• Task input
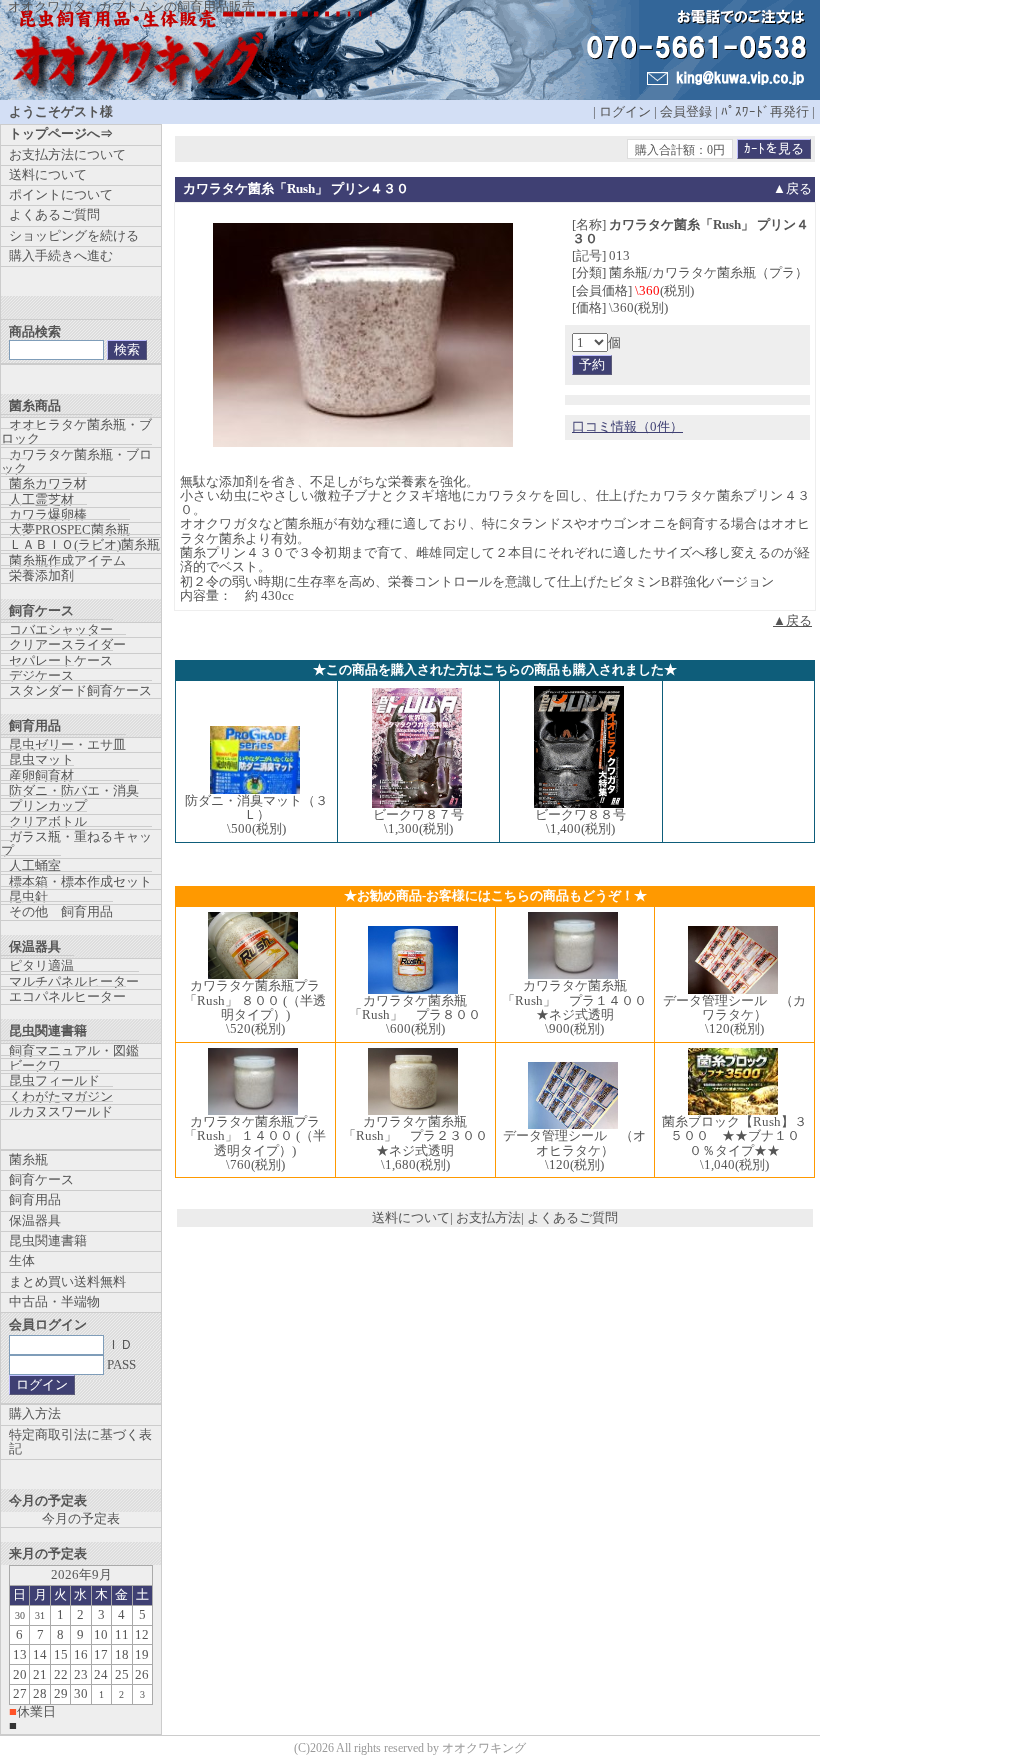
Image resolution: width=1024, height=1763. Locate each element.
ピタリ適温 (41, 965)
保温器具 (35, 1220)
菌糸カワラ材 (48, 483)
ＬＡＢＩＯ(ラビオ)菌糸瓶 (84, 544)
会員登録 (686, 111)
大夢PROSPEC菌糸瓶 (69, 529)
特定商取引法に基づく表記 (80, 1441)
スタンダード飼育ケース (80, 690)
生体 (22, 1260)
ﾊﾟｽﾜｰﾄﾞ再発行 (765, 111)
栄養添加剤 (41, 575)
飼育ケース (41, 1179)
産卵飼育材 (41, 775)
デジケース (41, 675)
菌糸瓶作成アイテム (67, 560)
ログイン (625, 111)
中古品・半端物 (54, 1301)
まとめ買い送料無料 (67, 1281)
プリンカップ (48, 805)
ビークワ (35, 1065)
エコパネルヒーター (67, 996)
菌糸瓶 (28, 1159)
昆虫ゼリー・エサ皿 (67, 744)
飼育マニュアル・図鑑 (74, 1050)
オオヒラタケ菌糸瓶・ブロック (76, 431)
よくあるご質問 (572, 1217)
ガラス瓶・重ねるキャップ (76, 843)
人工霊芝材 (41, 499)
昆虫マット (41, 759)
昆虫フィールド (54, 1080)
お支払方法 (488, 1217)
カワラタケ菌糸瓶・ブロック (76, 461)
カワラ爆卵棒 (48, 514)
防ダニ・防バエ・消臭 (74, 790)
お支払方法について (67, 154)
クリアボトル (48, 821)
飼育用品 (35, 1199)
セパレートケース (61, 660)
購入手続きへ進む (61, 255)
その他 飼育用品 (61, 911)
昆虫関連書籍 (48, 1240)
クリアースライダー (67, 644)
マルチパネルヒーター (74, 981)
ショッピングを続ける (74, 235)
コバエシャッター (61, 629)
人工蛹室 (35, 865)
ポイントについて (61, 194)
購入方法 (35, 1413)
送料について (411, 1217)
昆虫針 (28, 896)
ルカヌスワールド (61, 1111)
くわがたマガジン (61, 1096)
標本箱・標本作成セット (80, 881)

• Exercise
Within the listing above, locate the line containing "大夢PROSPEC菌糸瓶 (69, 529)" and the line containing "セパレートケース (61, 660)". Reproduce those two lines and all lines between them exactly, with nothing added.

• Worked solution
大夢PROSPEC菌糸瓶 (69, 529)
特定商取引法に基づく表記 (80, 1441)
スタンダード飼育ケース (80, 690)
生体 (22, 1260)
ﾊﾟｽﾜｰﾄﾞ再発行 (765, 111)
栄養添加剤 (41, 575)
飼育ケース (41, 1179)
産卵飼育材 (41, 775)
デジケース (41, 675)
菌糸瓶作成アイテム (67, 560)
ログイン (625, 111)
中古品・半端物 (54, 1301)
まとめ買い送料無料 (67, 1281)
プリンカップ (48, 805)
ビークワ (35, 1065)
エコパネルヒーター (67, 996)
菌糸瓶 (28, 1159)
昆虫ゼリー・エサ皿 (67, 744)
飼育マニュアル・図鑑 (74, 1050)
オオヒラタケ菌糸瓶・ブロック (76, 431)
よくあるご質問 (572, 1217)
ガラス瓶・重ねるキャップ (76, 843)
人工霊芝材 (41, 499)
昆虫マット (41, 759)
昆虫フィールド (54, 1080)
お支払方法 (488, 1217)
カワラタケ菌糸瓶・ブロック (76, 461)
カワラ爆卵棒 (48, 514)
防ダニ・防バエ・消臭 (74, 790)
お支払方法について (67, 154)
クリアボトル (48, 821)
飼育用品 (35, 1199)
セパレートケース (61, 660)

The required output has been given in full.